January 16, 2014
An Ancient Swimming Lizard: Engineers Study Plesiosaur Mobility
April Flowers for redOrbit.com - Your Universe Online
Just add water to two engineers and a dinosaur curator and what do you get? At the University of Alberta, you get the answer to how a giant ancient sea creature swam. The lure of engineering combined with dinosaurs is what attracted fourth-year Faculty of Engineering student Laurel Richards to the project.
Donald Henderson, curator of dinosaurs at the Royal Tyrell Museum started the ball rolling by contacting civil engineering professor Mark Loewen, whose research focuses on water and ice. Henderson emailed Loewen asking for help understanding how the plesiosaur -- an ancient lizard that lived more than 66 million years ago -- could swim stably underwater. Loewen was immediately intrigued.
“He sent me this email and I got back to him right away,” Loewen told Cairney. “I said ‘Yeah—let’s do this!’”
Henderson supplied the engineers with a one-tenth scale model of the plesiosaur—which is actually a lizard, not a dinosaur.
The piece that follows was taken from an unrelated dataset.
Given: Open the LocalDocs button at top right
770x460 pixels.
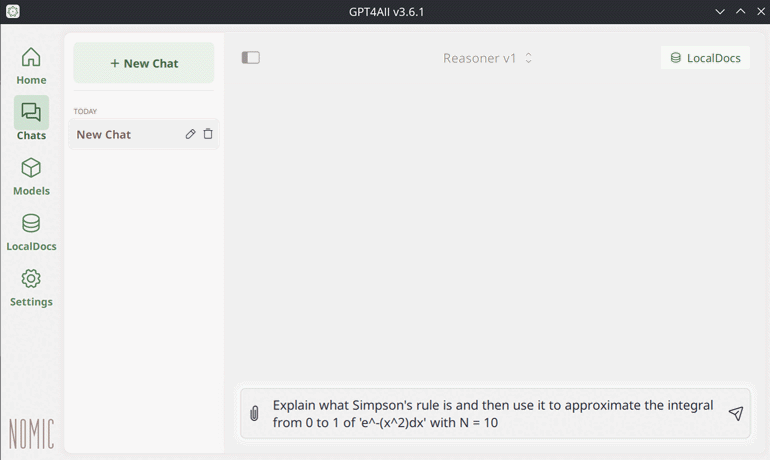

The idea was to test Henderson's theory that the lizard needed a fin on the end of its tail to remain stable while swimming.
”The stability of a swimming creature is an extremely complicated problem to solve,” said Loewen. “As a first step, we decided to conduct an experiment to determine if the rigid model remained in a stable position, facing upstream, when submerged in a turbulent flow.”
Richards conducted sophisticated experiments, such as mounting the plesiosaur model so that it could be submerged in an open channel flume in the Department of Civil and Environmental Engineering’s Hydraulics Lab. Essentially, the flume is an underwater version of a wind tunnel that exposes models to water flow instead of air flow.
Richard's tests revealed that the model plesiosaur was not stable when submerged in a turbulent flow. She believes more investigation is required -- a larger model or more sensitive load cell might be used in future investigations to obtain accurate measurements of the destabilizing forces acting on the model. Such tests could then be compared to measurements made with models having tail fins, Richards said.